**EXERCISE:** The records below must be repeated exactly, but without their pictures.

**DATA:**

..............................

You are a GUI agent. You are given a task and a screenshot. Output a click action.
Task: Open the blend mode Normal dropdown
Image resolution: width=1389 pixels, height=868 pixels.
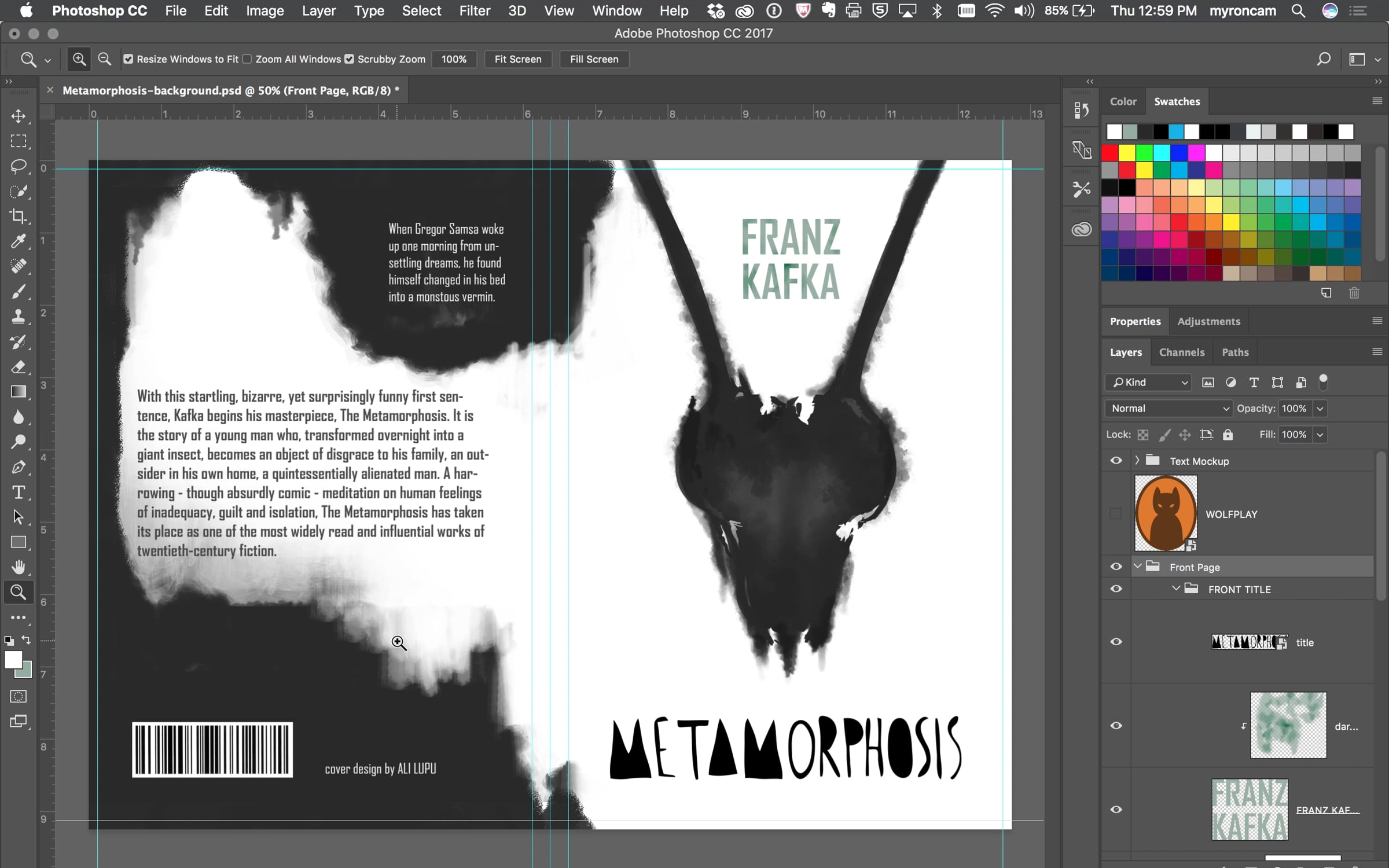click(x=1168, y=409)
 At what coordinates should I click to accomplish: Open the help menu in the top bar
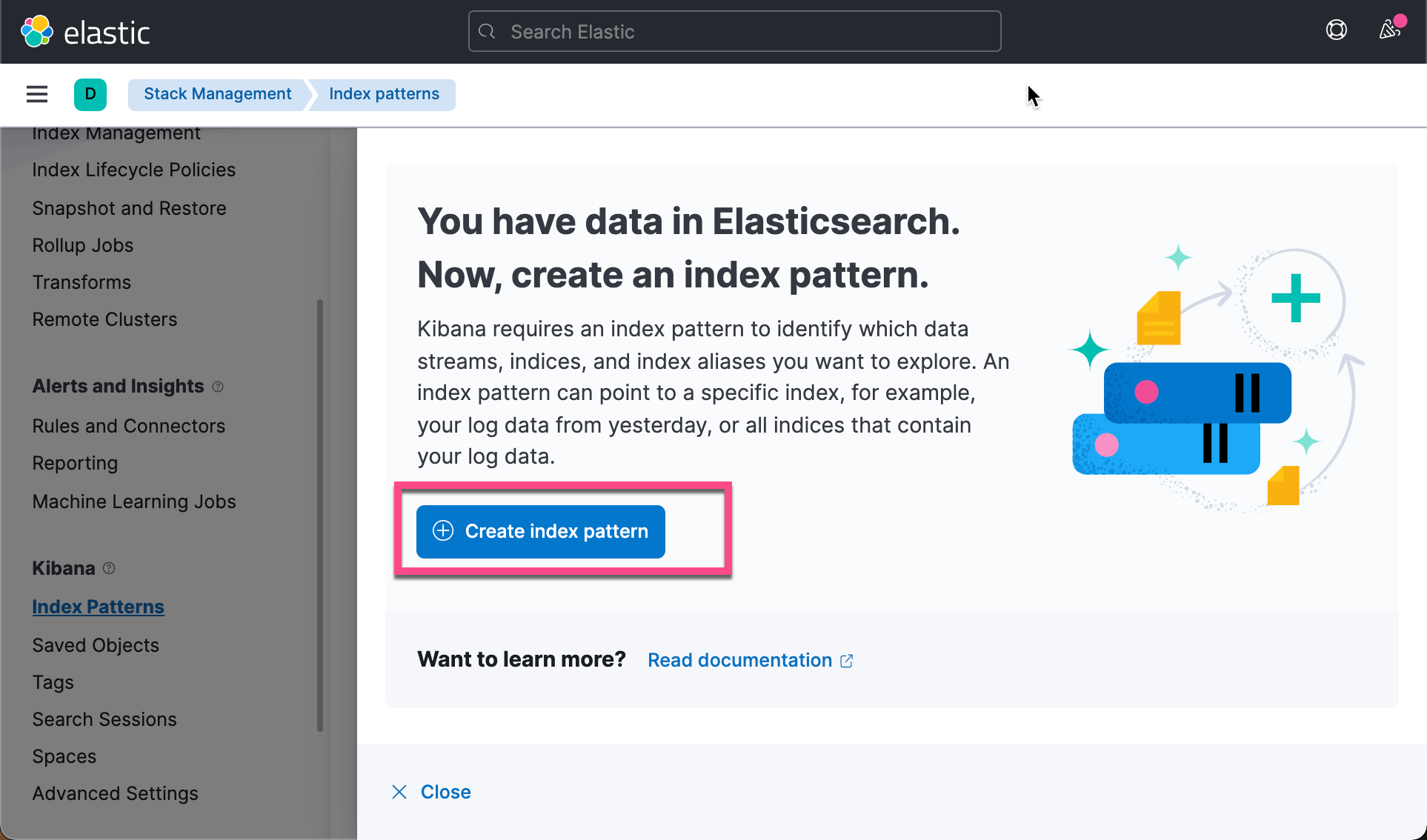(1336, 30)
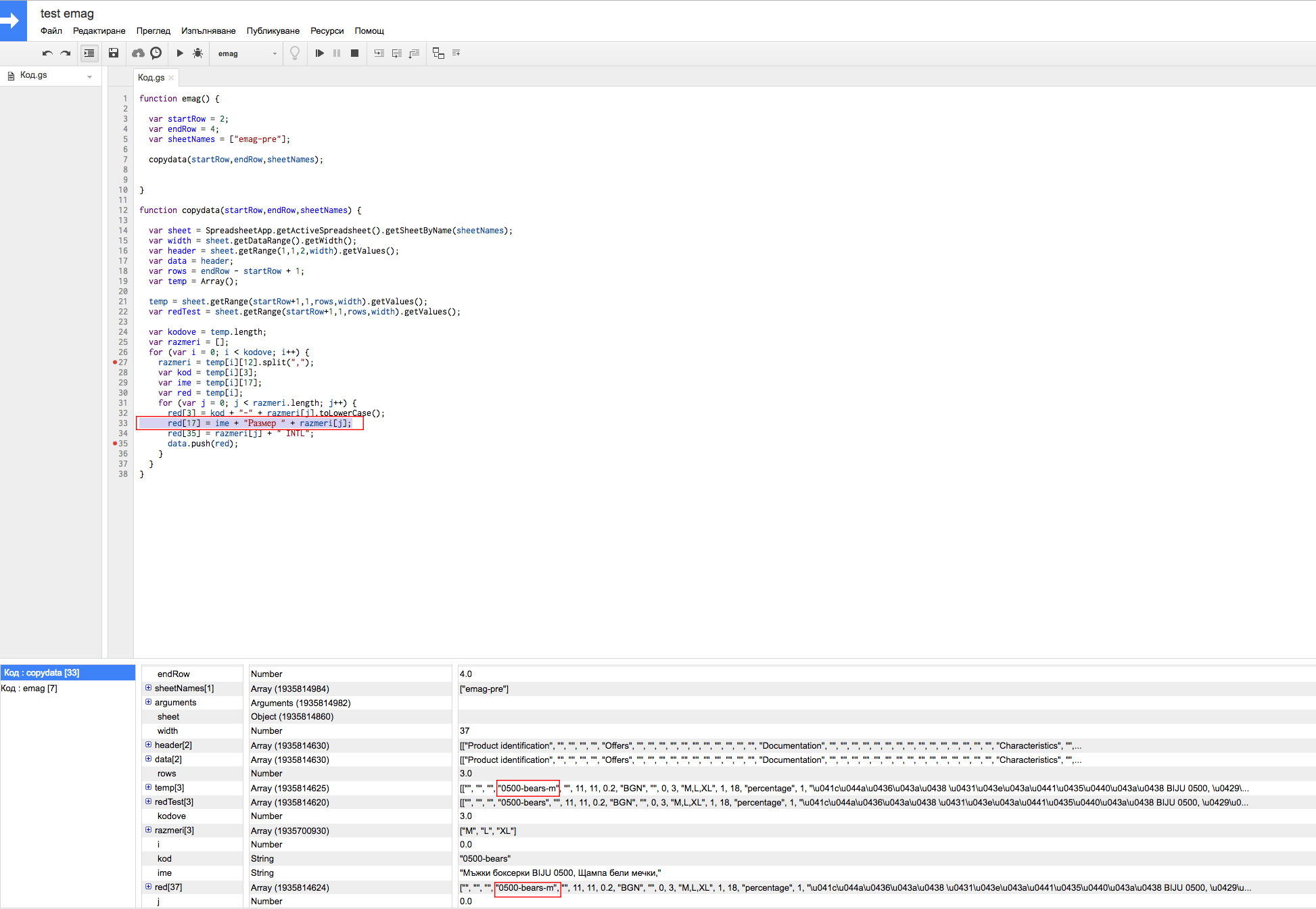Select the emag [7] call stack frame
Image resolution: width=1316 pixels, height=909 pixels.
(30, 689)
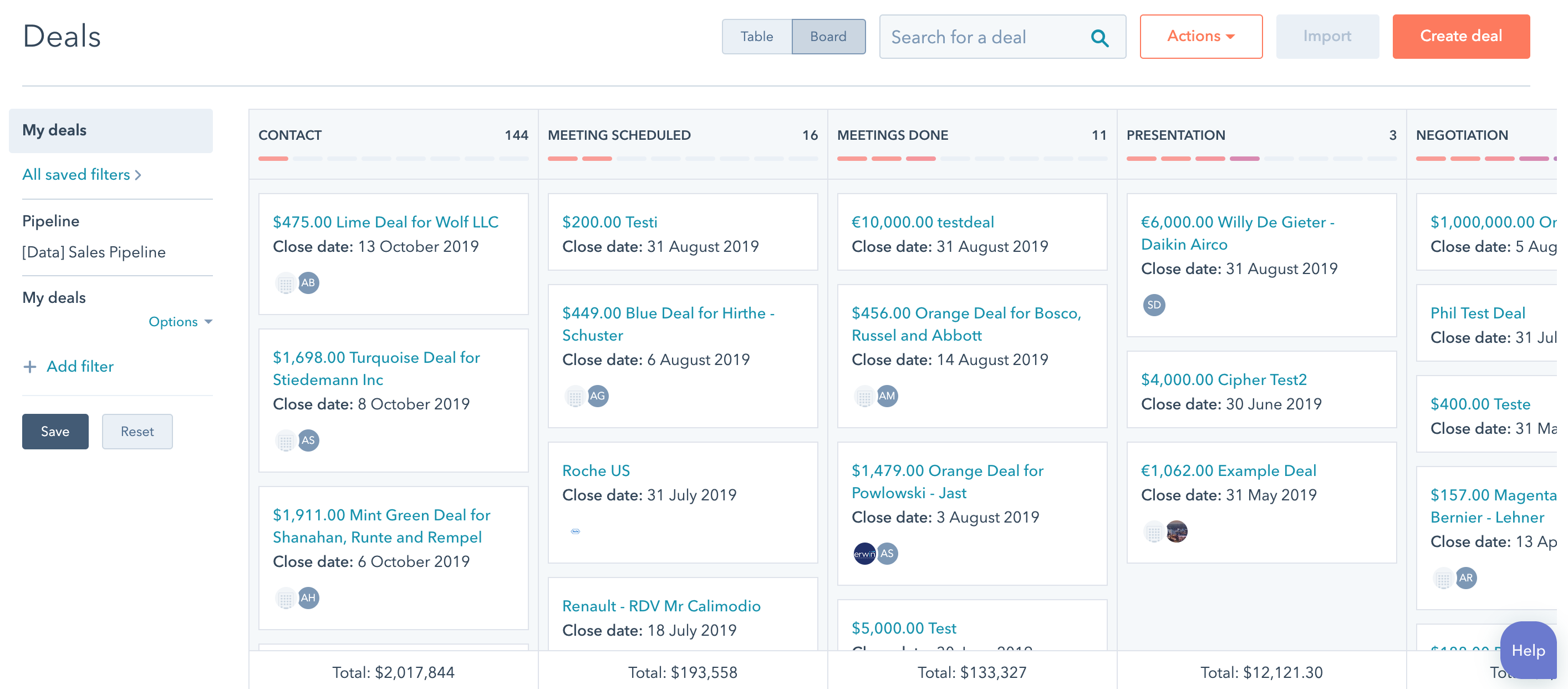Click the search magnifier icon
Viewport: 1568px width, 689px height.
[1099, 38]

..............................

**TASK OUTPUT:**
You are a GUI agent. You are given a task and a screenshot. Output a click action.
Task: Open the blend mode Normal dropdown
Image resolution: width=1389 pixels, height=868 pixels.
click(x=1168, y=409)
 At what coordinates should I click to accomplish: Open the help menu in the top bar
(1336, 30)
Select the emag [7] call stack frame
Image resolution: width=1316 pixels, height=909 pixels.
(30, 689)
Click the search magnifier icon
Viewport: 1568px width, 689px height.
[1099, 38]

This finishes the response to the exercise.